In the talkback following, Hanson explains her interest in storytelling and characterization. She refers to the idea that all stories boil down to two archetypes: the hero’s quest or the introduction of a stranger. Hanson intended her original work to reflect the latter narrative. Hanson references Otherness, the movie E.T., and books of mystery and suspense. She strives to discard the “neutral dance mask” in order to “convey an inner experience.” The performative intentions of the dancers seem to mirror the original casting, in which Dayna refers to herself as dry, and Gaelen as evoking drama. In Re/33, Haines’s performance is emotive, nuanced, and ardent, while Sloane’s portrayal is stark, matter-of-fact, and deliberate. Two decades later, the interplay of these two characters feels fresh and relevant.

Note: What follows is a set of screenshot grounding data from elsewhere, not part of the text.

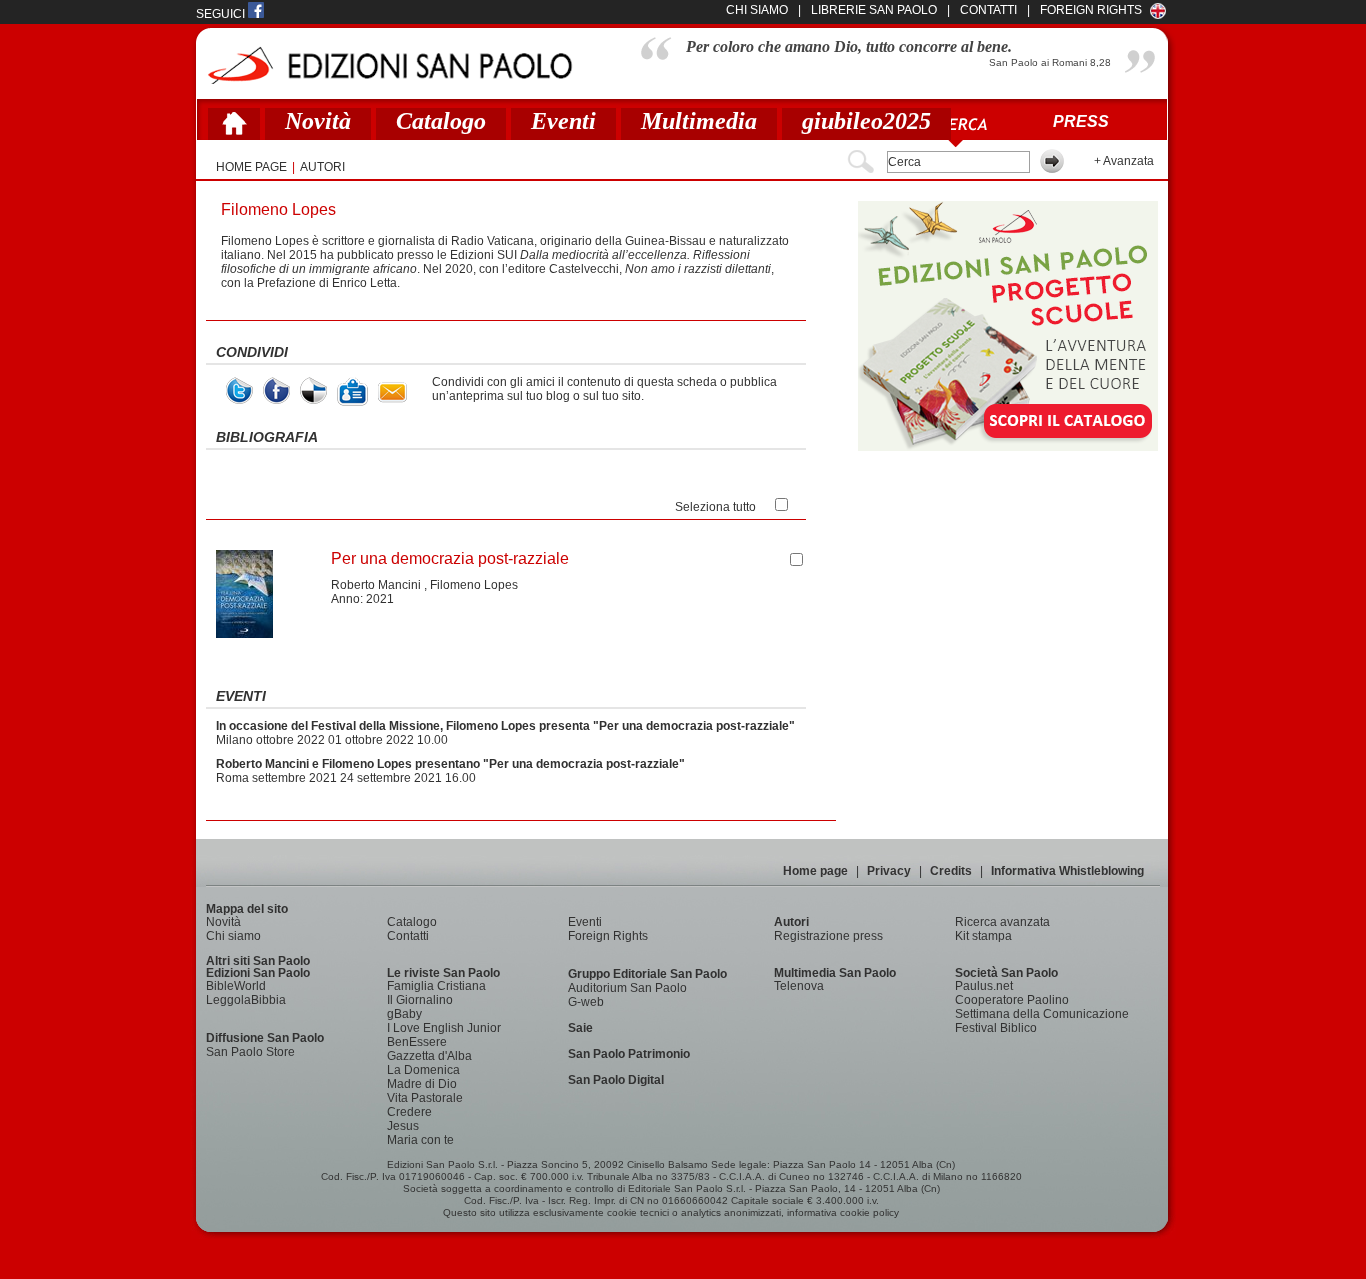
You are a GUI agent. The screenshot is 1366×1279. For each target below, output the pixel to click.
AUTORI (322, 167)
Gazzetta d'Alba (429, 1056)
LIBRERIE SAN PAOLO (874, 10)
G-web (586, 1002)
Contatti (408, 936)
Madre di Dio (422, 1084)
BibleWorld (236, 986)
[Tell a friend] (392, 392)
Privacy (889, 871)
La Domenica (423, 1070)
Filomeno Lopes (474, 585)
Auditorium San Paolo (627, 988)
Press (1081, 121)
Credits (951, 871)
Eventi (563, 121)
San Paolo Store (250, 1052)
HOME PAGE (251, 167)
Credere (409, 1112)
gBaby (404, 1014)
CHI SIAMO (757, 10)
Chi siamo (233, 936)
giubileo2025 (866, 121)
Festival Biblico (996, 1028)
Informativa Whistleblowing (1067, 871)
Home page (815, 871)
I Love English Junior (444, 1028)
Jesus (403, 1126)
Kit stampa (983, 936)
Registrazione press (828, 936)
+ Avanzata (1124, 161)
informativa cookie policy (843, 1212)
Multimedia (699, 121)
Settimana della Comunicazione (1042, 1014)
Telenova (799, 986)
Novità (318, 121)
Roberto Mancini (376, 585)
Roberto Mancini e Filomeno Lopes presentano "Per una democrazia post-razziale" (450, 764)
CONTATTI (988, 10)
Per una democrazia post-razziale (450, 558)
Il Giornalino (420, 1000)
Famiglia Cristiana (436, 986)
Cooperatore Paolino (1012, 1000)
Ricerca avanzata (1002, 922)
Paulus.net (984, 986)
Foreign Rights (1091, 10)
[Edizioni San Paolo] (389, 65)
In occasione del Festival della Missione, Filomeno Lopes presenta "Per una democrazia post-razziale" (505, 726)
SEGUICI (222, 14)
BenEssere (417, 1042)
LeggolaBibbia (246, 1000)
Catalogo (441, 121)
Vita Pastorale (425, 1098)
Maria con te (420, 1140)
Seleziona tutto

Photo by Michelle Smith-Lewis
In addition to revisiting the features of The Uninvited, Hanson’s restoration does much to add to the reconstruction of Seattle’s rich dance history. 33 Fainting Spells was, from 1996-2006, intrinsic to creation of the Dance Theater movement in Seattle and elsewhere. The company’s work moves away from the rules of Modern dance by shearing away the conventions symbolic of emotion to strive toward its essential meaning. Hanson traces her influences back to the French choreographer Maguy Marin, whose Beckett-inspired work Hanson remembers seeing at On The Boards in the 1980s. Hanson encountered choreographers such as Anne Teresa De Keersmaeker while cutting clippings out of European magazines. She also nods to Seattle influencers Kris Wheeler and Pat Graney. In the nineties and early-aughts, Hanson recalls absorbing and articulating Seattle’s “nonconformist spirit.” Concurring with this sentiment, arts and culture reporter Marcie Sillman adds that Seattle has historically been a “pioneer town,” where people keep coming to reinvent themselves. Re/33 is a time-capsule into these consequential, limitless decades. This spirit of nonconformity carries on in Seattle, an ongoing legacy of Hanson’s influence.